#### Teks Bacaan
Lihat ke Halaman Asli

Efwe

TERVERIFIKASI

Officer yang Menulis

Ketika Sosok Bernama "Inflasi" Mulai Menghantui, "Pinjam Dulu Seratus" Tak Cukup Lagi

Diperbarui: 6 Desember 2023   18:09

Kompasiana adalah platform blog. Konten ini menjadi tanggung jawab bloger dan tidak mewakili pandangan redaksi Kompas.

Ilustrasi inflasi. Sumber: KOMPAS/DIDIE SW

Ikan Lohan Ikan Gabus. Direndam dulu baru direbus.

Supaya pembangunan maju terus, Pinjam Dulu Seratus.

Pantun di atas diucapkan Presiden Jokowi dalam acara "Kompas 100: CEO Forum" di Kawasan Ibukota Negara Nusantara (IKN) Kalimantan Timut beberapa waktu lalu.

"Seratus" dalam ungkapan viral yang dimaksud adalah seratus ribu rupiah alias Rp. 100.000, yang fisik uang kertasnya berwarna dominan merah dengan gambar utama foto Sukarno-Hatta, dua tokoh proklamator Kemerdekaan Indonesia.
########
= Rincian Soal =
Lanjutkan artikel tentang inflasi dan ungkapan "Pinjam Dulu Seratus" itu, dimulai setelah kalimat terakhir yang tercantum. Baris-baris dalam cuplikan data sama sekali tidak digunakan dalam latihan ini.
#### Cuplikan Data
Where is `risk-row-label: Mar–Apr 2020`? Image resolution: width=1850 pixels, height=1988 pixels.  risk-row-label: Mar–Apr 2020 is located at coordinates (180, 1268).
########
= Jawaban Latihan =
Mengapa "Seratus" tidak "Lima Puluh" lantaran saat ungkapan tersebut ramai menjadi bahan perbincangan, nilai uang Rp.100.000 dianggap  tak terlalu besar, tapi nilainya masih cukup untuk membeli berbagai kebutuhan pokok harian.

Namun, nilai uang seratus tersebut dapat tergerus manakala harga barang yang menjadi kebutuhan pokok terus menunjukan kenaikan seperti yang terjadi belakangan.

Banyak orang, termasuk saya di dalamnya merasakan uang Rp.100.000 yang dulu cukup untuk memenuhi kebutuhan hidup satu hari, kini tak berlaku lagi.

Saya yakin pengeluaran saya ya sama saja dengan sebelumnya, tidak ada yang bertambah. Tetapi, kenaikan hargalah yang menyebabkan saya harus merogoh kocek lebih dalam untuk kebutuhan harian.

Misalnya, harga rokok yang biasanya saya konsums,  kisaran harganya Rp 38 ribu, kini menjadi Rp. 42 ribu. Gado-Gado yang biasanya bisa saya beli di belakang kantor seharga Rp 15 ribu berikut nasinya, kini Rp.18.ribu, pun demikian dengan nasi padang, biasanya makan dengan lauk rendang dipatok seharga Rp.21 ribu kini baru bisa dinikmati kalau kita mengeluarkan uang Rp.25 ribu.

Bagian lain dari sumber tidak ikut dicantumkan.